Answer with nothing but the number of lines in the listing below that contain "computer".

☆ ☆ ☆

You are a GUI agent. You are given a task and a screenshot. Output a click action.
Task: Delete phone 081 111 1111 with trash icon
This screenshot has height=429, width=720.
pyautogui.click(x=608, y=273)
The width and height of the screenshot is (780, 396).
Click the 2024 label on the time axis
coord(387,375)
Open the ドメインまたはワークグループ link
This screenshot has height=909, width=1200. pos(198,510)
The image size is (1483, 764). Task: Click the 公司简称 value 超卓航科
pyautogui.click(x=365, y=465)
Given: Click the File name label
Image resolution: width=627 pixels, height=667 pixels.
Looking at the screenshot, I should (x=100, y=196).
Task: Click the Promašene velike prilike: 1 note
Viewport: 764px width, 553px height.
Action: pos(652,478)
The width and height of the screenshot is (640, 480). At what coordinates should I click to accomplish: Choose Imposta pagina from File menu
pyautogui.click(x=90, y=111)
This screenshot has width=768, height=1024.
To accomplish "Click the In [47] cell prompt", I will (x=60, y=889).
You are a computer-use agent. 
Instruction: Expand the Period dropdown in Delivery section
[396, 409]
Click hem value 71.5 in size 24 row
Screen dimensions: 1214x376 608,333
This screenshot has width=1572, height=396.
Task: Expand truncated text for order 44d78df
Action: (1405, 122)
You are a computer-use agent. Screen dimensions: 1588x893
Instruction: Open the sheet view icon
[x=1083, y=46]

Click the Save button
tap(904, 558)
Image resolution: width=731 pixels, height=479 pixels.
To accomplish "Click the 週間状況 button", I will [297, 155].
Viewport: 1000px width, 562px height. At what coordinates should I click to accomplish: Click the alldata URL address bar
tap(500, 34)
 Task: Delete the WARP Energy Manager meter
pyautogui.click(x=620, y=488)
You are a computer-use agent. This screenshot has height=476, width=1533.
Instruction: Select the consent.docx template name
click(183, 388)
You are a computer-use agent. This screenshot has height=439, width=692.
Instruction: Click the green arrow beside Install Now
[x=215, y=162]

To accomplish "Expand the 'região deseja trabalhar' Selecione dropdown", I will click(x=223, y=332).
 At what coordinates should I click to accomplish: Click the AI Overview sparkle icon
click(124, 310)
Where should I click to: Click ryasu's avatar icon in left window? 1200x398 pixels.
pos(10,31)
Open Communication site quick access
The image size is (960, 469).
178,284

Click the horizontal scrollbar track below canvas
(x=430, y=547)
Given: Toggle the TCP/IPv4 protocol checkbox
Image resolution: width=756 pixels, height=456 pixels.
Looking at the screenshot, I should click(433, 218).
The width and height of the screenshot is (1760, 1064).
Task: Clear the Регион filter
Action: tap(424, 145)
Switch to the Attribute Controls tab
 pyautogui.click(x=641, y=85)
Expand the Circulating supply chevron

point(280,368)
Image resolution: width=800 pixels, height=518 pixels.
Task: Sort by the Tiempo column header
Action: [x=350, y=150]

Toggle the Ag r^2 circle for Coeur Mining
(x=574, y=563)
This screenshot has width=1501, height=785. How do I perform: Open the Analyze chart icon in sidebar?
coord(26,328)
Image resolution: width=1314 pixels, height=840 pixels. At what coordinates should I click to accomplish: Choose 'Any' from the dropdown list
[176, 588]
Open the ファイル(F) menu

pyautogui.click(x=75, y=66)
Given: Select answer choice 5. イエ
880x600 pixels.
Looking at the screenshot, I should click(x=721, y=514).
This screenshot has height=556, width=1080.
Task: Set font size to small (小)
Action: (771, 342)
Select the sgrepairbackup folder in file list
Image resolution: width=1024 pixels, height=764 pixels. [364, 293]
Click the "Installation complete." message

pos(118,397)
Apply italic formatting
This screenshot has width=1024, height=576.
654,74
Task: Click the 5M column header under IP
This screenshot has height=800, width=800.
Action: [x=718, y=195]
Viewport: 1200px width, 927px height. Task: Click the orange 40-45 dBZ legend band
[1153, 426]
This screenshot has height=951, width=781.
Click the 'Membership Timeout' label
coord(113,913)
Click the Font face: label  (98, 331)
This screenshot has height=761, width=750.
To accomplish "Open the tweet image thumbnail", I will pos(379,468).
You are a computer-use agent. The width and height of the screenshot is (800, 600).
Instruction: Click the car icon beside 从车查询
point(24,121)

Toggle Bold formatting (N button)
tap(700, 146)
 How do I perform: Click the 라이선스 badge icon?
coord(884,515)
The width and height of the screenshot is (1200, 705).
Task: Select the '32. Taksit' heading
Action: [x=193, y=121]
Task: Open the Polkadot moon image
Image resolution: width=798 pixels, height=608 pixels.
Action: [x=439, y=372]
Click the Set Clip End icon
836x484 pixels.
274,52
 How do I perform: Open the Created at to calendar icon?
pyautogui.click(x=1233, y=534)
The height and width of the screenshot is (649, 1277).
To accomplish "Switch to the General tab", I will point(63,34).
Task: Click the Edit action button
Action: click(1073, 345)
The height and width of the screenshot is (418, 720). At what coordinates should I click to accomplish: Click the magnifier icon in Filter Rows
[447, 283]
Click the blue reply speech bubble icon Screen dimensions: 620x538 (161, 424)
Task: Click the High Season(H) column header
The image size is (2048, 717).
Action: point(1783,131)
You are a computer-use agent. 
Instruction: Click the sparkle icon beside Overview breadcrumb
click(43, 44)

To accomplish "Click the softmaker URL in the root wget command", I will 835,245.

☆ ☆ ☆

**Response box**
6